Gefängnisstrafen Senioren gefoltert - Trio für grausames Martyrium in Haft
Weiden (dpa) - Der Mann hat einen Nacken wie ein Boxer, das T-Shirt ist an den Oberarmen von den Muskeln bis zum Zerreißen gespannt. Der 40-Jährige mit dem kurz geschorenen Schädel hat den zynischen Spitznamen „Pralinchen“.
Er war in seiner Heimat Tschechien als Geldeintreiber tätig, saß wegen Raubes und gefährlicher Körperverletzung viele Jahre im Gefängnis. Mit Gewalt und Folter kennt er sich aus - er weiß, wie er Informationen aus seinen Opfern herauspresst. Wegen dieser kriminellen Fähigkeiten wurde er für den brutalen Überfall auf ein 68 und 71 Jahre altes Ehepaar und eine 89-Jährige in der Oberpfalz von zwei Männern angeheuert.
Das Landgericht Weiden schickte „Pralinchen“ und seine beiden Komplizen dafür für neun bis elf Jahre ins Gefängnis. Die Angeklagten seien in das Allerheiligste einer Familie eingedrungen, in dem diese sich eigentlich sicher fühle, sagt der Vorsitzende Richter Walter Leupold bei der Urteilsbegründung. Danach sei ein ausgesprochen übles Gewaltverbrechen von ausgesprochen üblen Gewalttätern ausgeübt worden.

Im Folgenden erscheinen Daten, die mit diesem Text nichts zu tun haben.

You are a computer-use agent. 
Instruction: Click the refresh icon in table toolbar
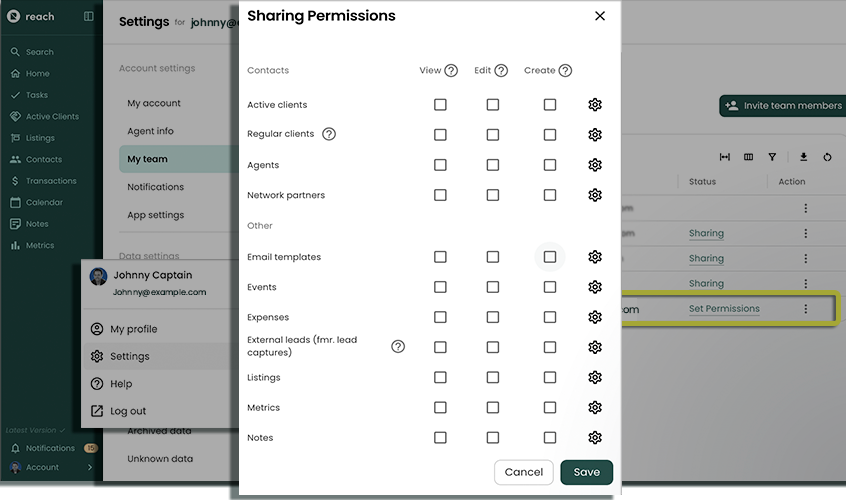coord(828,157)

Die drei Senioren durchlebten bei der Tat einen Alptraum. Vier Stunden lang sind sie in ihrem Haus in Weiden in der Oberpfalz in der Gewalt der Räuber. Erst wird der 71-Jährige mit einer Schreckschusspistole niedergeschlagen, gefesselt, geschlagen und getreten. Seine Ehefrau und die 89 Jahre alte Schwiegermutter erleiden das gleiche Schicksal. Sie sollen den Tätern sagen, wo das Vermögen versteckt ist. Mit den schnell gefundenen mehreren Tausend Euro Bargeld sind die Angeklagten nicht zufrieden. Und dann folgen die brutalen Stunden von „Pralinchen“.

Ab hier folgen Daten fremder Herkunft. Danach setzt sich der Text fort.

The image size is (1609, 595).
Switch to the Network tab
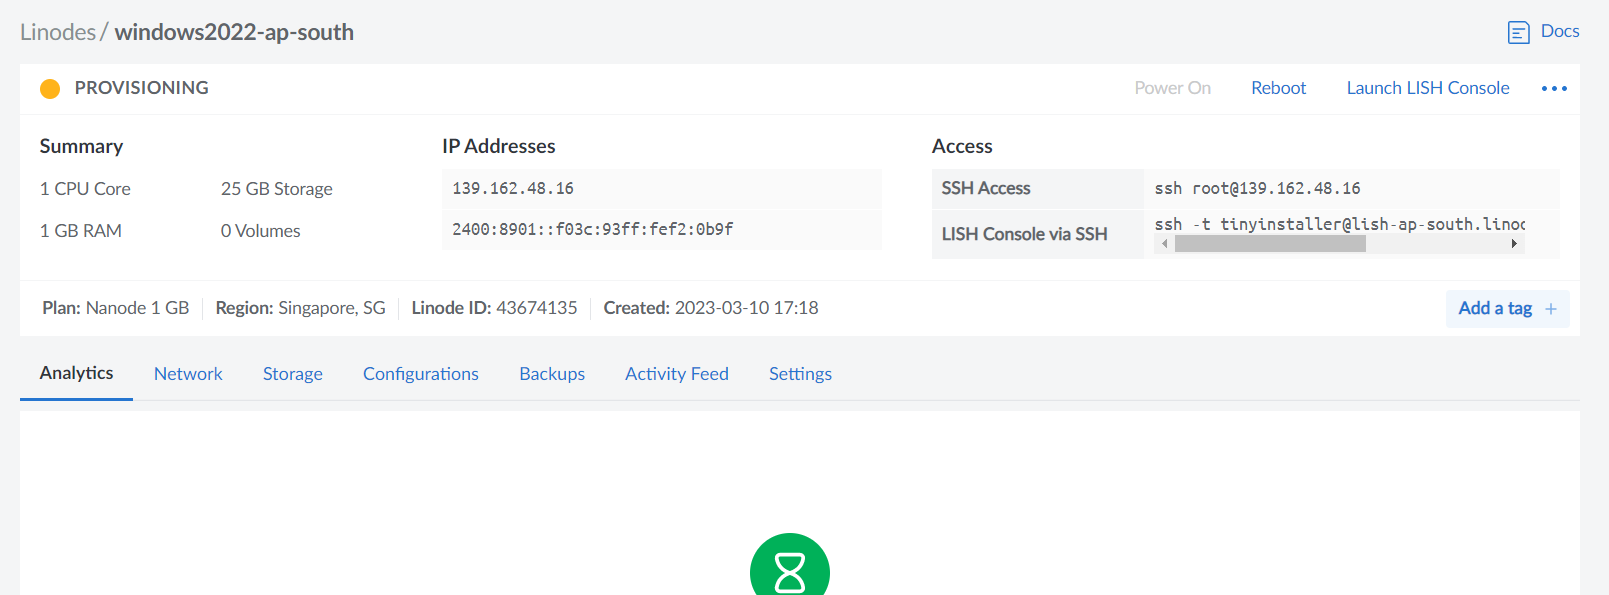[x=188, y=374]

Er sticht dem gefesselten 71-Jährigen immer wieder in den Fuß, fügt ihm Schnittverletzungen an den Armen zu. Wenn das Opfer ohnmächtig wird, wartet er kurz und setzt dann seine Misshandlungen fort. „Der kleine Dicke hing ständig an mir dran“, sagt der 71-Jährige vor Gericht.

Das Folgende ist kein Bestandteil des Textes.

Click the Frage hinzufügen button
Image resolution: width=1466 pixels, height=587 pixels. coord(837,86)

Die Ehefrau wird mit einem Lappen aus dem Badezimmer geknebelt, sie reißen der gefesselten Frau den Kopf zurück und ziehen die stumpfe Seite eines Messers über ihren Hals. Die Täter halten ihr auch die Pistole an die Schläfe und drücken ab. Dass vorher die Patronen entfernt wurden, wusste sie nicht. „Ich hatte in diesen Stunden mit dem Leben abgeschlossen.“
Diese „Scheinhinrichtungen“, wie es der Staatsanwalt in seinem Plädoyer nennt, muss auch die 89 Jahre alte Schwiegermutter des Hausbesitzers über sich ergehen lassen. Mehrmals holt „der kleine Dicke“ mit einem Messer aus und sticht in Richtung Gesicht, weicht auf den letzten Zentimetern aber aus und bohrt die Klinge knapp neben den Kopf in den Sessel, in dem die Frau gefesselt sitzt. Immer wieder kommt einer der Räuber vorbei und tritt der alten Frau in den Oberkörper. Sie erleidet zahlreiche Rippenbrüche. Ihrer Tochter brechen die Räuber unter anderem die Nase.
Erst nach vier Stunden lassen die Räuber von ihren Opfern ab und fliehen mit Bargeld und Wertsachen in Höhe von etwa 20 000 Euro. Noch heute leiden die Opfer unter den Qualen, haben Alpträume und Angst im eigenen Haus.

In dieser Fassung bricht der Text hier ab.